TRY IT
Please write out exactly the lines of the data below from the line holding "Glossaire (177, 2570)" through the line holding "Jean-Luc Godard (549, 1867)", and leave out the rest.

DATA EXTRACTS
[Start of Attachment]
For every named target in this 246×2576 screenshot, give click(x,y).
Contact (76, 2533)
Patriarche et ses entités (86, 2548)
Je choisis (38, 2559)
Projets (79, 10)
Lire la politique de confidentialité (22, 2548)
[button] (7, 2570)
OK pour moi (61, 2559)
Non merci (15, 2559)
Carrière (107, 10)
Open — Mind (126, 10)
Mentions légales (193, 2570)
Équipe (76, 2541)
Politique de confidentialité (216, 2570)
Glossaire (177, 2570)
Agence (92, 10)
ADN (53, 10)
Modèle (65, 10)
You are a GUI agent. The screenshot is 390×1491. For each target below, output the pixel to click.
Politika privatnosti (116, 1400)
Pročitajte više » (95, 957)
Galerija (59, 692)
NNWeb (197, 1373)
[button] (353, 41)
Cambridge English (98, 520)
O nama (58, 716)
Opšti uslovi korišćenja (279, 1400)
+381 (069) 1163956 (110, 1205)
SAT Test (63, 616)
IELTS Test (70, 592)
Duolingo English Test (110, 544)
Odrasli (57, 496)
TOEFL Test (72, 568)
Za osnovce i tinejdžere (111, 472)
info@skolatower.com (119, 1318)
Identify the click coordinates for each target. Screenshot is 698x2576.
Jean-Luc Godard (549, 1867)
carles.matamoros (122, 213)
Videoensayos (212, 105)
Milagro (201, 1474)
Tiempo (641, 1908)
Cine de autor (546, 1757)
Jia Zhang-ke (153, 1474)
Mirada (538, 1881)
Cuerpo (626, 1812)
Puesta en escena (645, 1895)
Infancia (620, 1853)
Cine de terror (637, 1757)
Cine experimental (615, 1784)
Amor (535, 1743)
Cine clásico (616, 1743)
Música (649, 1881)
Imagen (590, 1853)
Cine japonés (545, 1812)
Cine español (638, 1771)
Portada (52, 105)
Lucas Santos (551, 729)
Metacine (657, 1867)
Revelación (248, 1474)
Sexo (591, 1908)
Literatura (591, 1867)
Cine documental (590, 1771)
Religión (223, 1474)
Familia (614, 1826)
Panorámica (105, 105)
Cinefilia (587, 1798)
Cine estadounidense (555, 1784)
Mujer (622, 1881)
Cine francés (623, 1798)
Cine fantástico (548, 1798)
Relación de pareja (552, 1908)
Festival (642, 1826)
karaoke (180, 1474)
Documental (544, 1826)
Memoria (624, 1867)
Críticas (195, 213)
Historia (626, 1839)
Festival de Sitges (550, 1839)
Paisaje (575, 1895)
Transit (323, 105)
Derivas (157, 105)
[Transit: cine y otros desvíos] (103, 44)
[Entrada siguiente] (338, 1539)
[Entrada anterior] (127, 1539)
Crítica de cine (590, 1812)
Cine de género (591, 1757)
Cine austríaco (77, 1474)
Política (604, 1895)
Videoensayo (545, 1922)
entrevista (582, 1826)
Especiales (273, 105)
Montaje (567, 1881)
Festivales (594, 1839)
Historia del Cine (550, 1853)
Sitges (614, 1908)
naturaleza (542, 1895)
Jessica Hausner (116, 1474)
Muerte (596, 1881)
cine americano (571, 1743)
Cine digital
[End of Attachment]
YOUR SOLUTION
Glossaire (177, 2570)
Agence (92, 10)
ADN (53, 10)
Modèle (65, 10)
You are a GUI agent. The screenshot is 390×1491. For each target below, output the pixel to click.
Politika privatnosti (116, 1400)
Pročitajte više » (95, 957)
Galerija (59, 692)
NNWeb (197, 1373)
[button] (353, 41)
Cambridge English (98, 520)
O nama (58, 716)
Opšti uslovi korišćenja (279, 1400)
+381 (069) 1163956 (110, 1205)
SAT Test (63, 616)
IELTS Test (70, 592)
Duolingo English Test (110, 544)
Odrasli (57, 496)
TOEFL Test (72, 568)
Za osnovce i tinejdžere (111, 472)
info@skolatower.com (119, 1318)
Identify the click coordinates for each target. Screenshot is 698x2576.
Jean-Luc Godard (549, 1867)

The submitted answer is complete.